▶ [ASSIGNMENT]
After locating the line that holds "Click the 熱鍵/關於 link at the bottom", repeat it and each following line exactly until the material ends, skipping pictures.

** INPUT DATA follows **

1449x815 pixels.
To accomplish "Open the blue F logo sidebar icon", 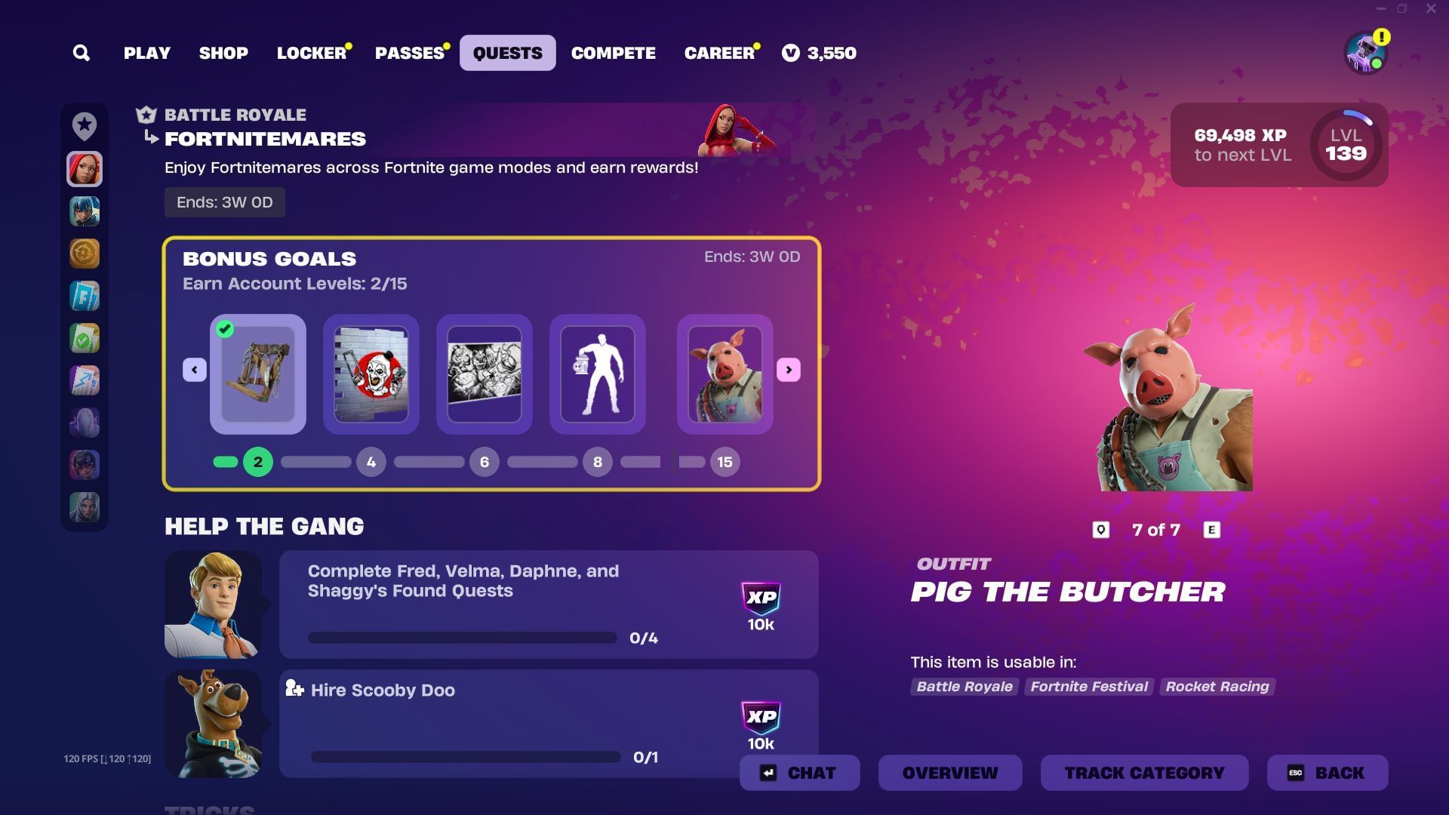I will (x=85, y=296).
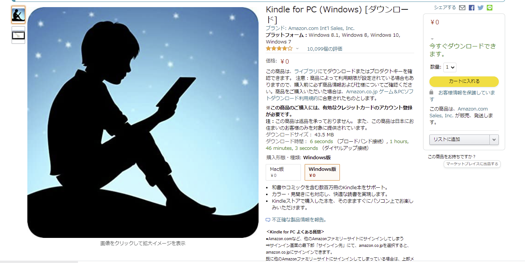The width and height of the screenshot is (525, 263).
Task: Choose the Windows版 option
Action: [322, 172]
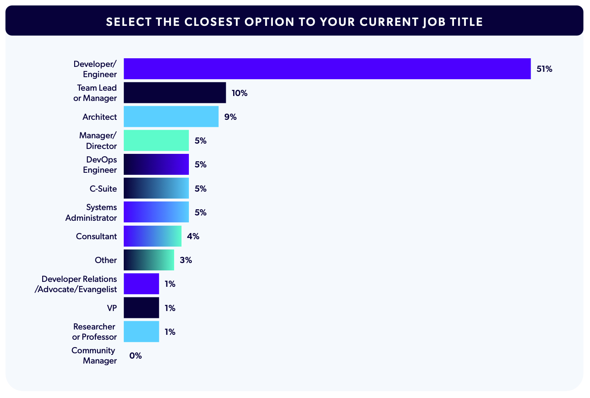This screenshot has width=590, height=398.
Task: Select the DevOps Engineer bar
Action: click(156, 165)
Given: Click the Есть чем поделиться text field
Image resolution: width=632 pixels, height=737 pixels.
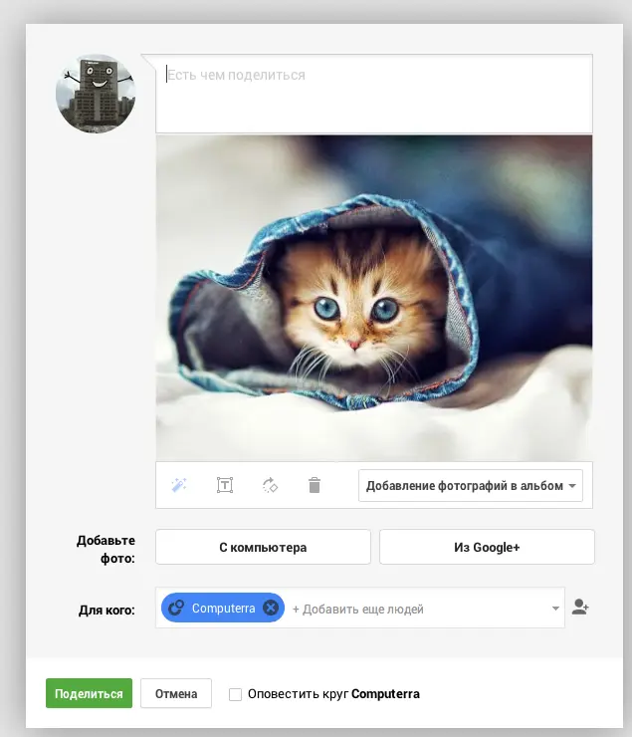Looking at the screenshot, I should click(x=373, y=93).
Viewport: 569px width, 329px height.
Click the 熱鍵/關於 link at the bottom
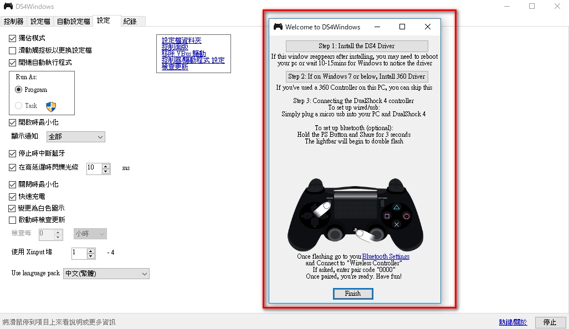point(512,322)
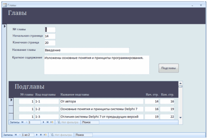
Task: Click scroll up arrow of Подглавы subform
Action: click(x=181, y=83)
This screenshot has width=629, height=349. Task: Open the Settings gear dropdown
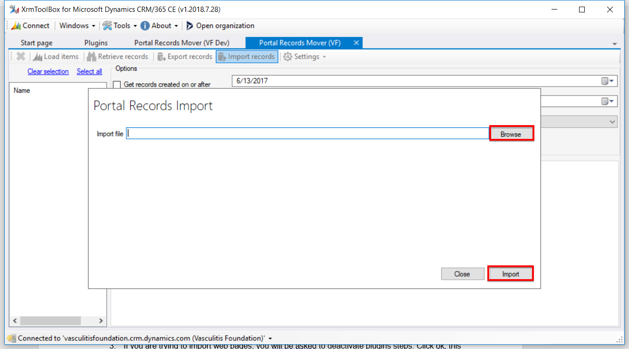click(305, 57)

** End of INPUT DATA **

▶ [RESULT OF THIS TASK]
Click the 熱鍵/關於 link at the bottom
point(512,322)
Task: Click scroll up arrow of Подглавы subform
Action: click(x=181, y=83)
This screenshot has width=629, height=349. Task: Open the Settings gear dropdown
click(305, 57)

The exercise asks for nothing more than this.